Марсель мигом вскочил, рванул к месту набухающей ссоры. Подобные вспышки ему приходилось гасить по двести раз на дню.

– Странно все это, – сказал Комсомолец, снова закуривая. – Мы посылаем на смерть людей, а люди верят нам. По-прежнему верят, что мы знаем, что делаем, что мы твердой поступью ведем их к свободе. Когда ты вчера выступил перед ними и сообщил, что мы рвем в Финляндию, что надо только границу перейти, а она рядом, что там их всех ждет амнуха, потому что за наши преступления мы можем сидеть только здесь, что больше их никто никуда не посадит – люди ж были по-настоящему счастливы, в полном смысле воспряли. И помирать сегодня, кому придется, будут радостно... Хотя, наверное, кто-то еще догадывается насчет Норвегии, но молчит. Тебе не кажется, что это все напоминает...

Комсомолец вдруг замолчал, о чем-то задумавшись. Кружку с недопитым чаем он поставил прямо на снег, и сейчас же возле нее образовался круг растаявшего снега.

– Я лучше так скажу, тебе это ничего не напоминает? Вожди ведут за собой, убеждают, что знают правду, люди умирают за их правду, а на самом деле...

Комсомолец не смог договорить, а Спартак не успел ответить. К костру подсел Горький, потом Спартак вместе с Марселем вынужден был гасить конфликт между литовцами и ворами, потом надо было заставить себя хотя бы пару часов поспать. В общем, ночью не удалось больше поговорить. Ну а наутро и в дороге тем паче было не до бесед. И вот сейчас здесь, на развилке, на Спартака вдруг навалилось ощущение, что они с Комсомольцем не успели друг другу сказать нечто крайне важное. И теперь уже вряд ли когда-нибудь успеют.

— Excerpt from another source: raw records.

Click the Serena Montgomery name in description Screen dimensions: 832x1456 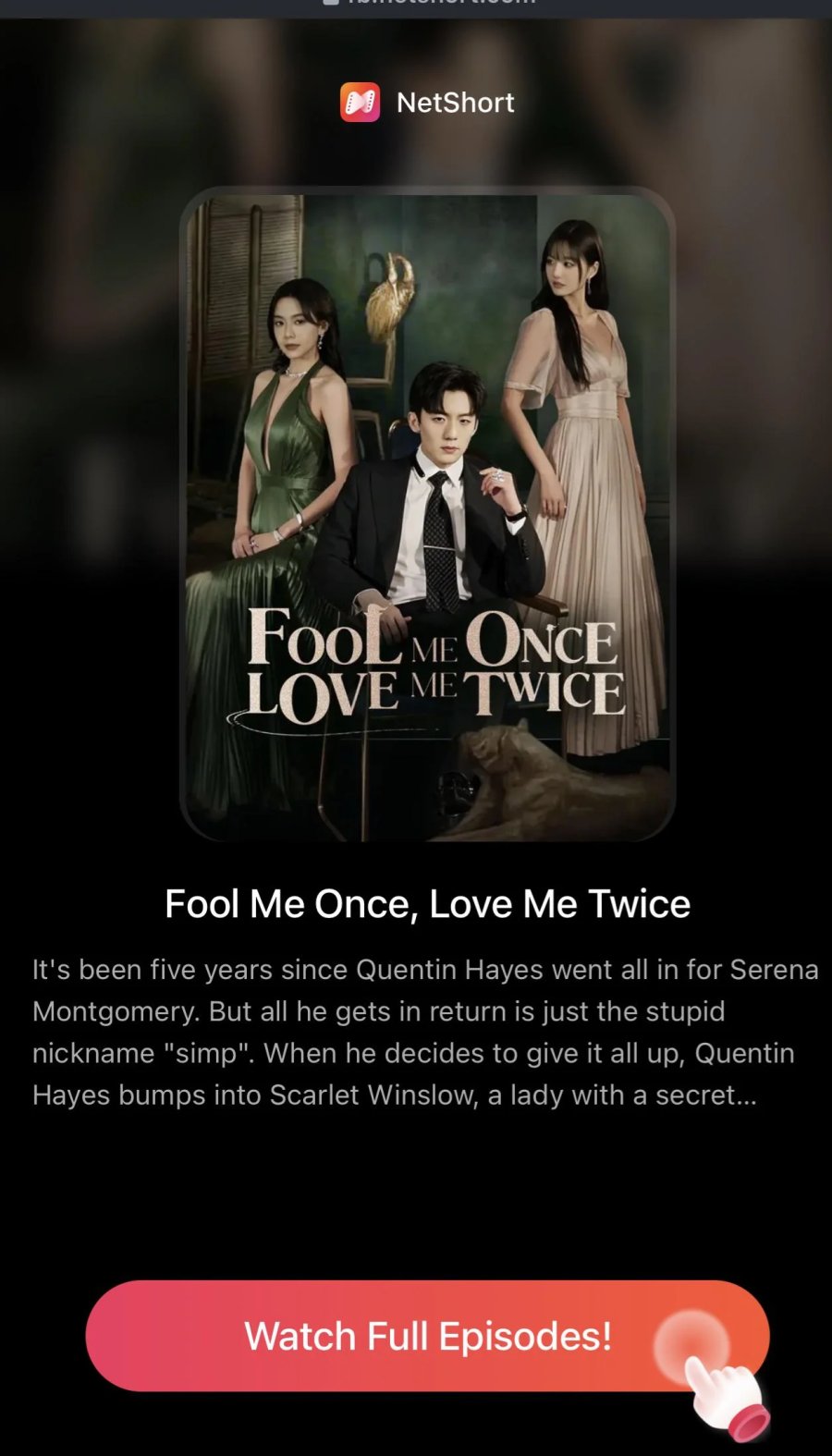[x=425, y=990]
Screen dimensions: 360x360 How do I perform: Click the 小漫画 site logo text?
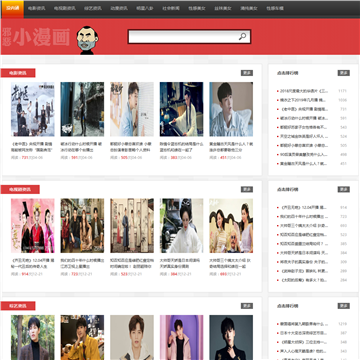tap(42, 37)
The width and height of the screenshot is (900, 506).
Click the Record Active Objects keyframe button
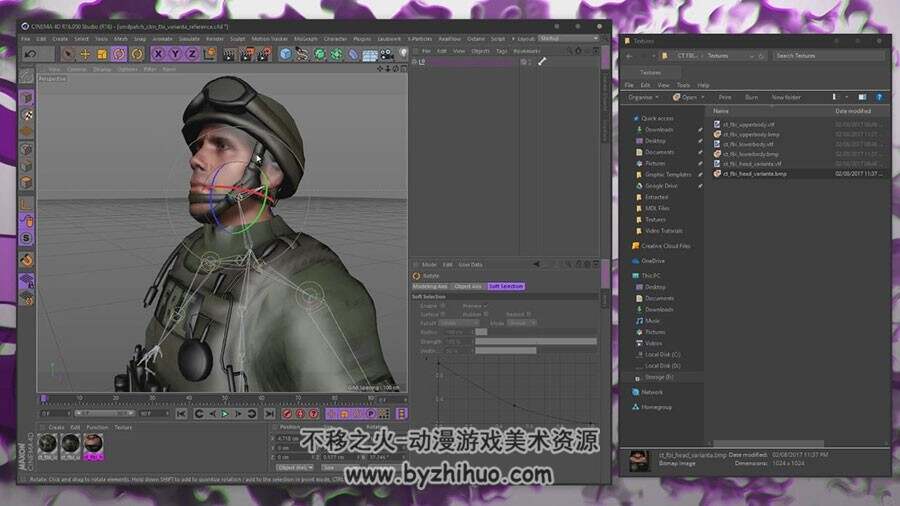coord(288,414)
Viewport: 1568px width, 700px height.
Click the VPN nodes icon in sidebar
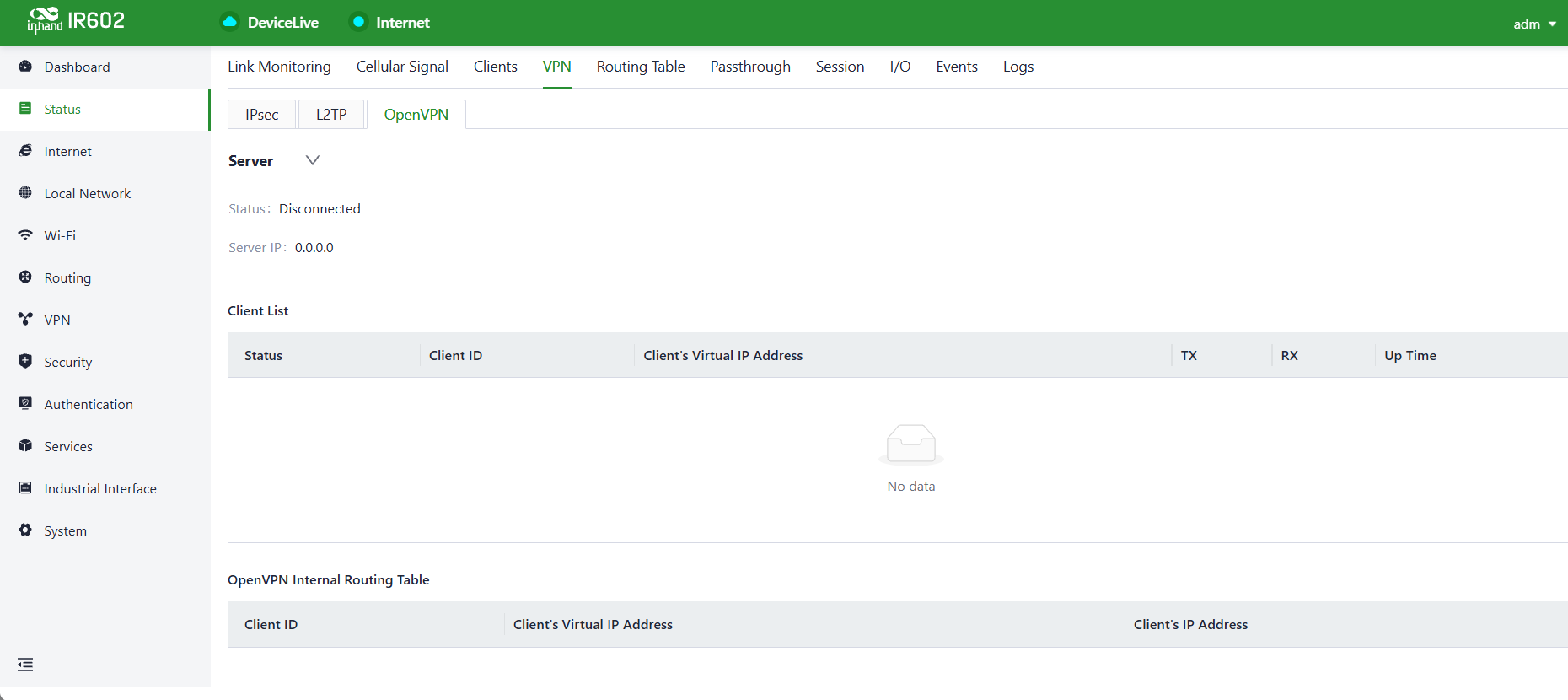[25, 319]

Комсомолец протянул Спартаку пачку. Спросил, невесело усмехнувшись:

– По последней?

– По последней.

К ним от последнего грузовика примчался Марсель:

– Перекурим напоследок, кореша!

Дольше чем на одну папиросу им тут, на этой развилке, задерживаться нельзя. Не сказать, что счет пошел уже на минуты, но, вполне возможно, где-то тикают часы и отбивают они вот такое: одна минута – это чья-то одна жизнь.

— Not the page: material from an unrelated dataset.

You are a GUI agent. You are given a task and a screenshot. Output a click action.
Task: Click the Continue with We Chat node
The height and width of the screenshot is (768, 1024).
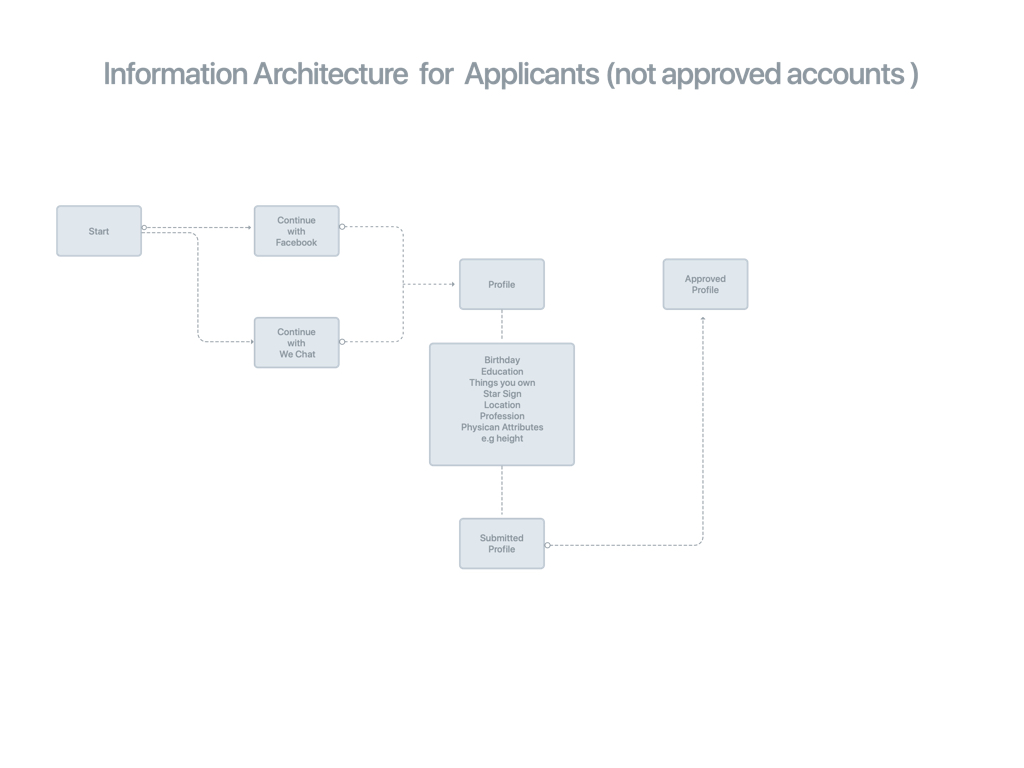(296, 342)

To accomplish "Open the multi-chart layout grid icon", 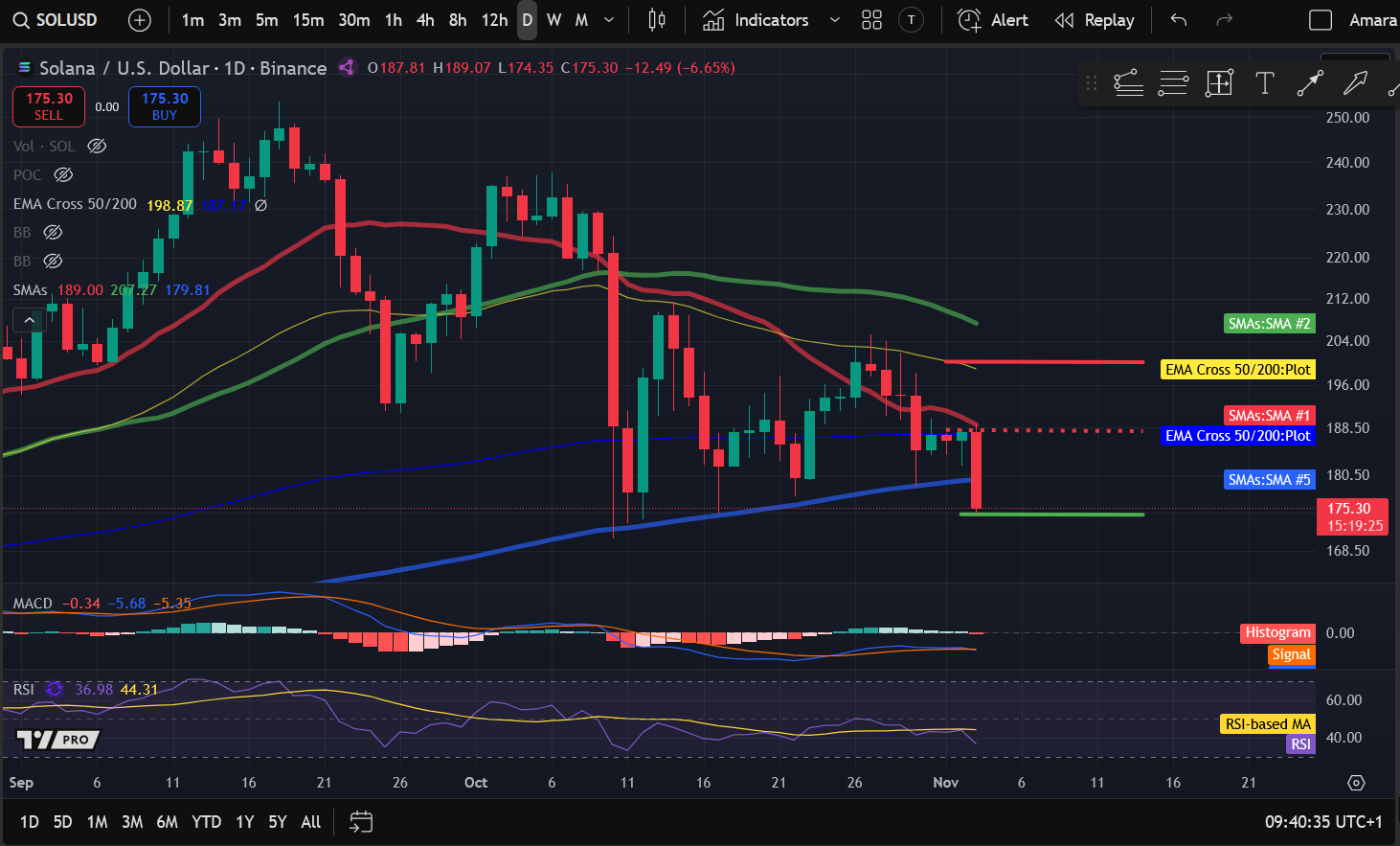I will (x=871, y=19).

Все будет очень просто. Первые три грузовика свернут налево, другие три – направо. Кто-то окажется в первых трех грузовиках, кто-то – в трех последних. Никто никого специально не отбирал, кому как повезет.

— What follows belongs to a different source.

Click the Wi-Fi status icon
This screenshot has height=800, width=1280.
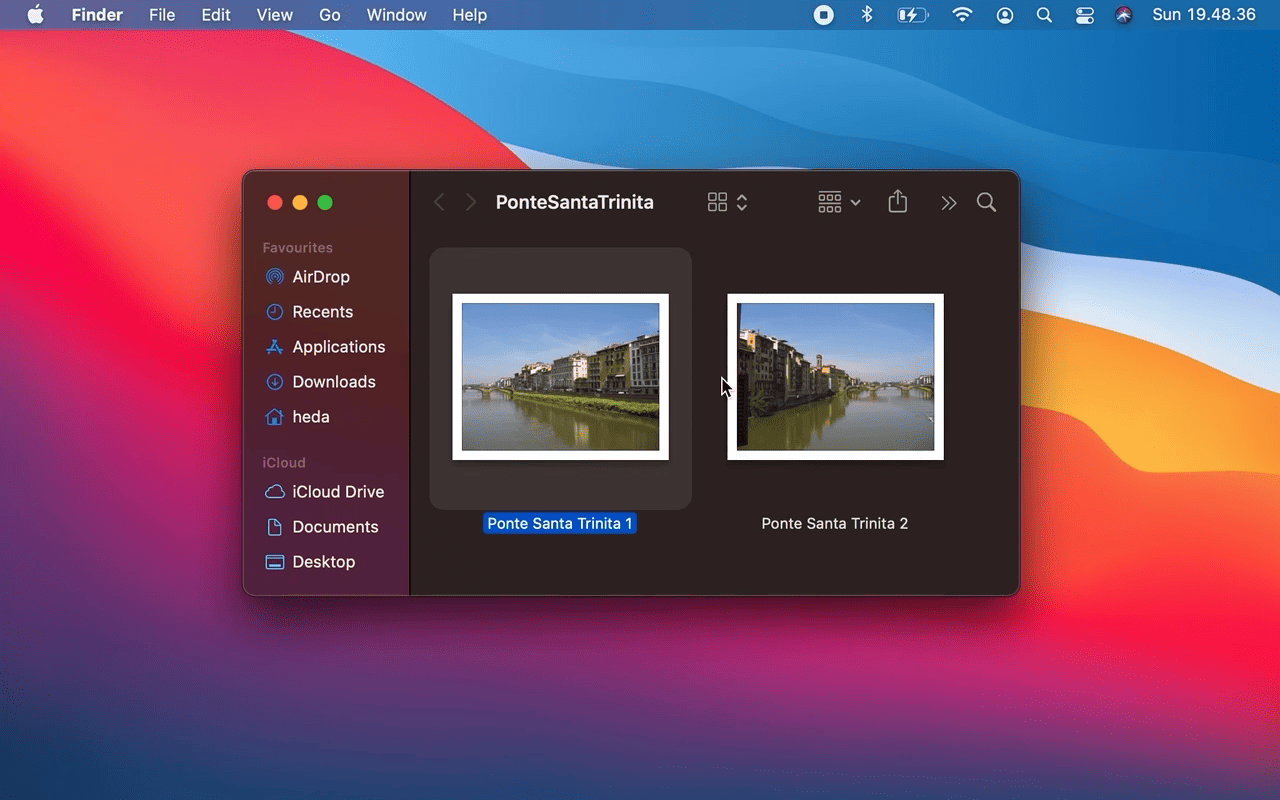(962, 15)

– Как ни странно, ночью я все же спал, – сказал Комсомолец, разминая папиросу. – Зато, пока ехали сегодня до этой развилки, припомнил всю житуху от и до.

Спартак вжикнул зажигалкой. Прикурили.

– Брось ты эти похоронные страдания, – сказал Марсель. – Никому ничего не известно наперед. Вон люди всю войну отшагали с первого дня до Победы, и ни одной царапины. А кто-то садится на два года по хулиганке, радуясь, что жить хорошо и что скоро откидываться, и на второй день загибается от несварения металла в кишках. Я знал человека, который пережил два расстрела. Сперва его стреляли фрицы – ему день пришлось проваляться во рву с трупами. Потом наши недострелили как дезертира, а расстреливать два раза, как известно, не положено, и его закатали в лагерь на десятку. И где тут видишь один на всех смысл, скажи? Это все мы можем полечь в снега, а ты будешь хохотать, гуляя по Парижам.

– Зря успокаиваешь, я спокоен, – сказал Комсомолец. – Причем в кои-то веки по-настоящему спокоен. Я бы даже сказал, мне хорошо. Отличный зимний день – солнце и несильный мороз, а главное – все предельно ясно. Наконец-то. Я же говорю: вспоминал всю свою и нашу жизнь – так в ней никогда не было такой предельной, кристальной, звенящей ясности жизненной задачи. А сейчас есть – выжить. Просто выжить, и не надо ничего выдумывать, морочить голову себе и людям... – Голос Комсомольца внезапно дрогнул, подломился. – Ребята, а ведь как вчера было... Двор, в школу ходили, гоняли в футбол, голубятню строили. Пронеслось... как состав под гору. Я не чувствую этого времени, не чувствую, что оно прошло, что была война, что было все. Кажется, еще только вчера вечером заснул в своей кровати, прогуляв во дворе допоздна, напившись чаю с вареньем из крыжовника, которое мне твоя мамка подарила, а утром проснулся, и уже здесь...

Комсомолец замолчал. Остальные тоже молчали. Только курили, глядя в стороны. Спартаку было горько и хреново. Он понимал, что Комсомолец уходит из его жизни навсегда, и не мог найти слов – еще и оттого, что обстановка вокруг мирная, вполне будничная, словно они сюда приехали на лыжах кататься или рыбачить на зимнем озере, а не ждет в скором времени одних бой, других марш-бросок с неизвестным финалом.